New analysis of smartphone battery use while browsing web sites has been undertaken by a team of researchers at Stanford University, California. For the research the team used Android smartphones, so if you use a different mobile OS or even a different version of Android these figures might also be different for you.
The Stanford team measured the energy use of the smartphone while browsing most of the popular sites we all use in our day to day lives including: Gmail, Picasa, eBay, CNN, BBC, Amazon, Microsoft, Yahoo, Facebook, IMDB, Wikipedia and Apple. When measuring the baseline the team set up a 3G connection on the phone and transferred a small amount of data that would require no rendering. This baseline energy use was roughly 12 joules, you can see the line below. The best behaved sites didn’t use much more energy than that to load and display their pages/graphics.
Graph of popular (mobile) web pages and their energy use
In the above graph there are some companies that do not have a mobile version of their home page so the full fat version of the page is loaded in the Android browser. These sites were: Apple, Tumblr, Blogger and Wordpress.

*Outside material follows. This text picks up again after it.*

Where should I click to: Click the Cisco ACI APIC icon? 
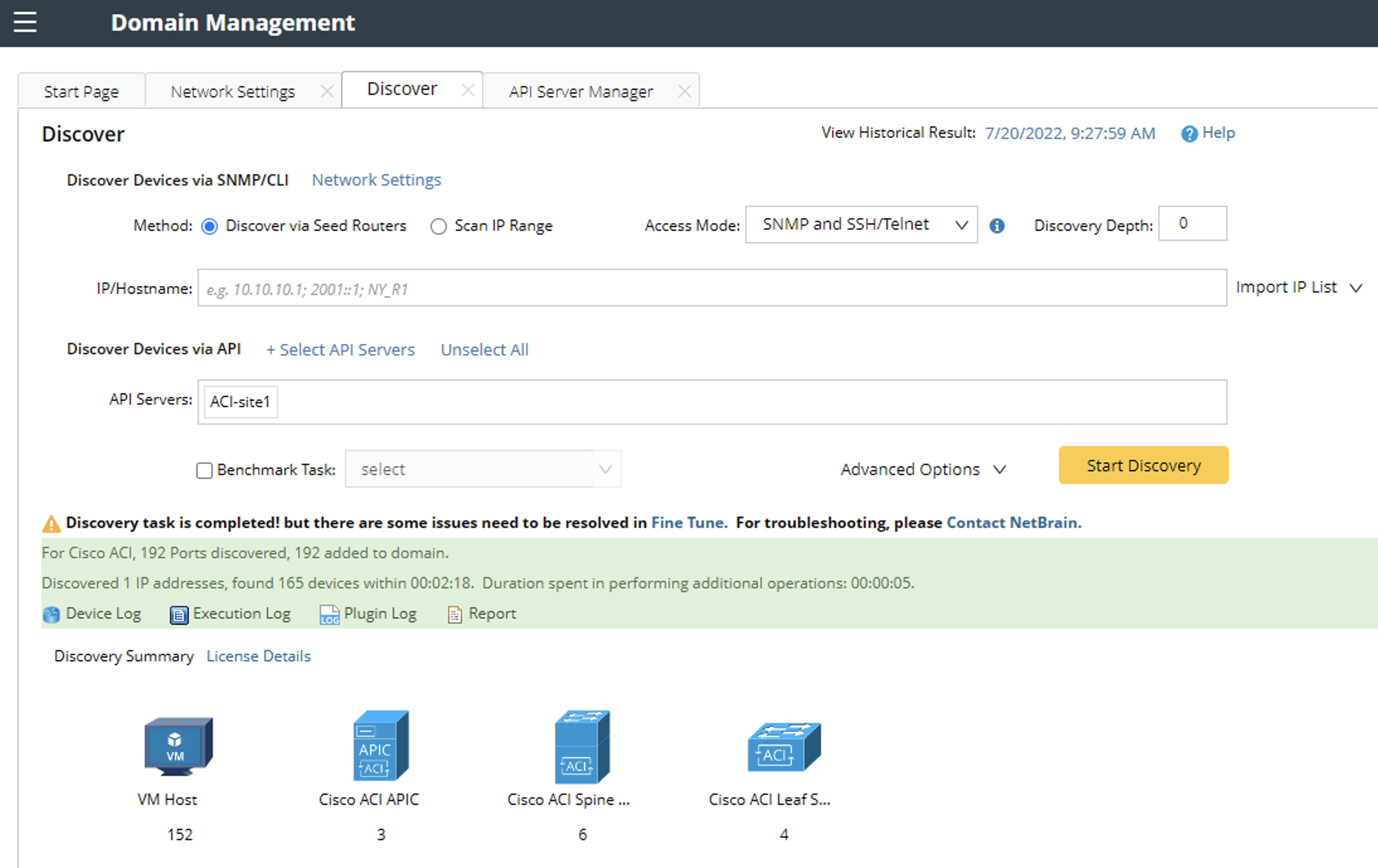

Indeed they are some of the worst offenders but also rubbing shoulders with them were Wikipedia, IMDB and Go.com.
Looking into why some pages used more of your precious battery to load than others, the Stanford team broke down web pages into their component parts and tried to create optimisations for rendering on the mobile phone.
Rendering energy is used by:
- Images; JPG, PNG, GIF rendering
- CSS processing
- HTML loading
Interestingly Android browser image rendering used consistently less energy with JPGs. More energy could be saved if images above approx 160 pixels in dimension were offloaded to a proxy server to scale before hitting the phone. See page 48 of the published article.
The Stanford team concluded that their work shows developers how to implement energy efficient websites. “While web pages are often optimized for speed and beauty, little attention is given to the amount of power needed to download and render the page. We presented an experimental framework for measuring the power consumption of web pages, including specific components on the page. Our approach gives another dimension for evaluating mobile web sites and helps web developers build more energy efficient sites.”
While Apple shunned Adobe Flash for its energy use and instability it’s interesting to see Apple.com at the top of the energy use pile. Previous energy use research showed users what they already thought was true – that banner ad supported free apps eat up your battery. For example the ads enabled in Angry Birds added 20 per cent to the game energy use total. The worst app offender researchers found had a ratio of core app to advertising energy use of 25 per cent to 75 percent!